Utopian Society Thinkers James Harrington Part 2
About the famous utopian thinker James Harrington and history of his planned utopia Oceana.
JAMES HARRINGTON (1611-1677)
Cromwell read it and laughed. Oceana was criticized but popular. Harrington, who gloried in controversy, was in his element. He was then, as a contemporary described him, "of a middling stature, a well trussed man, strong and thick, well sett, sanguine, quick--hott--fiery hazel eie, thick moyst curled hair."
When the Commonwealth fell and King Charles II ascended the throne, Harrington, known as a republican, was thrown into the Tower of London for treason. He was tortured and given one too many doses of guiacum, a powerful drug, either to prevent scurvy or to prevent him from writing (depending on who's telling the story). Whatever the reason, he became insane; he had delusions--thought, for example, that he sweated the spirits of flies and bees. He died at the age of 66.
His Utopia: OCEANA
Centering on the idea of the sovereignty of the people, the constitution of Oceana created an aristocracy of limited, balanced powers and included advanced ideas like the secret ballot, indirect election, rotation of offices, and the referendum. (Many of these ideas were incorporated into the constitutions of the American colonies, especially the Carolinas, Pennsylvania, and New Jersey.)
The country was divided into 50 equal tribes, each with 2,000 members; in turn, each tribe was divided into parishes. Annual elections were held to elect representatives, but only freemen (property owners) could vote.

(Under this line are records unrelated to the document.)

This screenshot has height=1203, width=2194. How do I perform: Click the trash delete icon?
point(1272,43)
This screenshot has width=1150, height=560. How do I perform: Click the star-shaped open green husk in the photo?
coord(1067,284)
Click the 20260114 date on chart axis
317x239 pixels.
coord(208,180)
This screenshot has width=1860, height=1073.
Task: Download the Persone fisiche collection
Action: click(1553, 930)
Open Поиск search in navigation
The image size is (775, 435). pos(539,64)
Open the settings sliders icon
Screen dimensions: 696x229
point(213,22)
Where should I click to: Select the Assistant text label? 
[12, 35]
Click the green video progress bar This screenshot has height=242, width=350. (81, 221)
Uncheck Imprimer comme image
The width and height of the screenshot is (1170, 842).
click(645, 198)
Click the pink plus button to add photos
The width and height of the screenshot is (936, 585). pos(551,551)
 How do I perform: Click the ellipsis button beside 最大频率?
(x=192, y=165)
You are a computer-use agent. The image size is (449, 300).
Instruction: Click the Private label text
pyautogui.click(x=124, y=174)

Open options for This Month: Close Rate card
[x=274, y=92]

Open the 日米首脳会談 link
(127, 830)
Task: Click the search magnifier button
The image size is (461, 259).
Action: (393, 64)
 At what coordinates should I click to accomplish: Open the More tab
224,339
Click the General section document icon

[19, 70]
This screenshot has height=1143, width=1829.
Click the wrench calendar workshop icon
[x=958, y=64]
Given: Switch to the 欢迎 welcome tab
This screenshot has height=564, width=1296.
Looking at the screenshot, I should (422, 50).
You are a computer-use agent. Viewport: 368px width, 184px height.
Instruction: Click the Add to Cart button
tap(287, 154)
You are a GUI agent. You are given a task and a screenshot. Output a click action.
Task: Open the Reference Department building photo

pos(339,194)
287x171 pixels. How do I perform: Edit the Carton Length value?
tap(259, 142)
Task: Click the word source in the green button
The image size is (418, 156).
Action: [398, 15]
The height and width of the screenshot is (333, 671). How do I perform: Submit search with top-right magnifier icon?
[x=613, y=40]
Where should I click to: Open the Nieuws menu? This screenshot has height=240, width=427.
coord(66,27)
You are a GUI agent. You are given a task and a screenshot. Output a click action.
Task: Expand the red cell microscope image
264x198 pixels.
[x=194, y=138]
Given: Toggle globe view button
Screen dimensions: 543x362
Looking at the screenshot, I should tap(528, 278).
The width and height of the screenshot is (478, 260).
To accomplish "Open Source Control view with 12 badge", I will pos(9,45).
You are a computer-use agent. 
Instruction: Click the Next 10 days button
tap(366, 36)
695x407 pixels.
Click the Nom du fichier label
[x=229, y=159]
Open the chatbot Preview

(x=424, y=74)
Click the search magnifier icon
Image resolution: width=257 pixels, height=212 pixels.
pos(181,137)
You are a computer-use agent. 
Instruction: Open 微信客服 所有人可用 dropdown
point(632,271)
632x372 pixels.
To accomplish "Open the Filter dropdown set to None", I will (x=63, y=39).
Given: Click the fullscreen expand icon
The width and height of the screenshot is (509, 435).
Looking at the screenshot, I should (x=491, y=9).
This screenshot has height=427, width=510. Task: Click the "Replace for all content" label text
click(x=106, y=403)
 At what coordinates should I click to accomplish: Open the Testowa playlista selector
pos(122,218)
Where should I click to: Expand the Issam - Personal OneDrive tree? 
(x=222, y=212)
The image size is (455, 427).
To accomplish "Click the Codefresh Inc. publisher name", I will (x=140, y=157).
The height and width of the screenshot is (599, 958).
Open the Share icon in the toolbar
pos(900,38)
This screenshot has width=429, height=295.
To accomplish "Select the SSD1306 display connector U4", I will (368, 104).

The government consisted of two chambers, a Senate of 300 aristocrats and intellectuals whose function it was to guide and debate issues but not to vote, and a Prerogative Tribe of about 1,050 members who voted on the issues brought up by the Senate. All were elected for staggered three-year terms.
For males, there were compulsory free schools, but Harrington said nothing about the education of women. Women are mentioned only once in Oceana--as makers of the linen pellets inscribed with "aye" and "no" used by males to vote at tribal elections.